Exercise aim –
For the listing below, report all lines that hold the word "will".
═════ Records for this exercise
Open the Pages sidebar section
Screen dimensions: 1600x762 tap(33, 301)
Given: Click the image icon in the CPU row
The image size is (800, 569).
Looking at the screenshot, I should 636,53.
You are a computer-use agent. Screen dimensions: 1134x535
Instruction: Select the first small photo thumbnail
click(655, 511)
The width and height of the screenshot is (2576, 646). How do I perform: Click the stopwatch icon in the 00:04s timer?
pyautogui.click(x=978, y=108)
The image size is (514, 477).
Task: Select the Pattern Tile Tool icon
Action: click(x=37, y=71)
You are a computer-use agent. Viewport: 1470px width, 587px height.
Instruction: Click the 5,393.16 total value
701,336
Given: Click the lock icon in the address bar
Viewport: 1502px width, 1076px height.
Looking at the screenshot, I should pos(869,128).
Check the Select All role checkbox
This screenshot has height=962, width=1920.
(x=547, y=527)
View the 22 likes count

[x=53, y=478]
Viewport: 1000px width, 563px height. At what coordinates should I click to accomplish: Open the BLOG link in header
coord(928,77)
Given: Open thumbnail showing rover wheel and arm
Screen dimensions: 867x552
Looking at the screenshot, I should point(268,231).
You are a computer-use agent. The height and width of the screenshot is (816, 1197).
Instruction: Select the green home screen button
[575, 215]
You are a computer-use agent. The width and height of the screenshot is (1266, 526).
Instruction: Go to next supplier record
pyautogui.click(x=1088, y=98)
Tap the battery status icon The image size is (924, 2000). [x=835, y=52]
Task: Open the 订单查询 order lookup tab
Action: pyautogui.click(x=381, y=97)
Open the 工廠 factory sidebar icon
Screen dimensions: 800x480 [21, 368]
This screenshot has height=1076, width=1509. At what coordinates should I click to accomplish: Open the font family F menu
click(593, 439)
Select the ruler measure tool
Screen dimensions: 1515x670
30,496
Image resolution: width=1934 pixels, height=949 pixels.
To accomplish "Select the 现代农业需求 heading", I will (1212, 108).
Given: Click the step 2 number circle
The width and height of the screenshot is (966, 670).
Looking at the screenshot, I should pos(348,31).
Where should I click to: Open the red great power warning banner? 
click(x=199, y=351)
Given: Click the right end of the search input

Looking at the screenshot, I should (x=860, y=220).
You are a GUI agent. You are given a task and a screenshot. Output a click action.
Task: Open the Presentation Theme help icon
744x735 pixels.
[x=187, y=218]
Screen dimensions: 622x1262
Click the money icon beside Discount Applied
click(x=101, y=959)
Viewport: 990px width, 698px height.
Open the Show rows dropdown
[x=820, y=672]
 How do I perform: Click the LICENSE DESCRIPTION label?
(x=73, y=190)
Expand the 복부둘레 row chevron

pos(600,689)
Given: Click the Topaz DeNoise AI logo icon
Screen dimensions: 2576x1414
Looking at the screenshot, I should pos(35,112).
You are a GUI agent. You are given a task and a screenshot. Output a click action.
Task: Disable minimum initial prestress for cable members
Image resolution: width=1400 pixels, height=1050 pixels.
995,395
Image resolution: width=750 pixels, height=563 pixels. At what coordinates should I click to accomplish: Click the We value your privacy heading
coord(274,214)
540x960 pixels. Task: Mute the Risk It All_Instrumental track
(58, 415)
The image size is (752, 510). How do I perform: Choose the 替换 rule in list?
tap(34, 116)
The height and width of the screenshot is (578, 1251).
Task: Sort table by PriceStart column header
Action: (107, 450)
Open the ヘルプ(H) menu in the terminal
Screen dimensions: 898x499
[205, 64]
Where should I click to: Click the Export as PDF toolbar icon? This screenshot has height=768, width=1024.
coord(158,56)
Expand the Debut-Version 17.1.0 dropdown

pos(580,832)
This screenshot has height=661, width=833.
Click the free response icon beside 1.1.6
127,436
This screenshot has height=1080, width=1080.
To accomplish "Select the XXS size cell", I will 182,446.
══════════
Result of this exercise –
To accomplish "Select the 现代农业需求 heading", I will (1212, 108).
To accomplish "Select the XXS size cell", I will 182,446.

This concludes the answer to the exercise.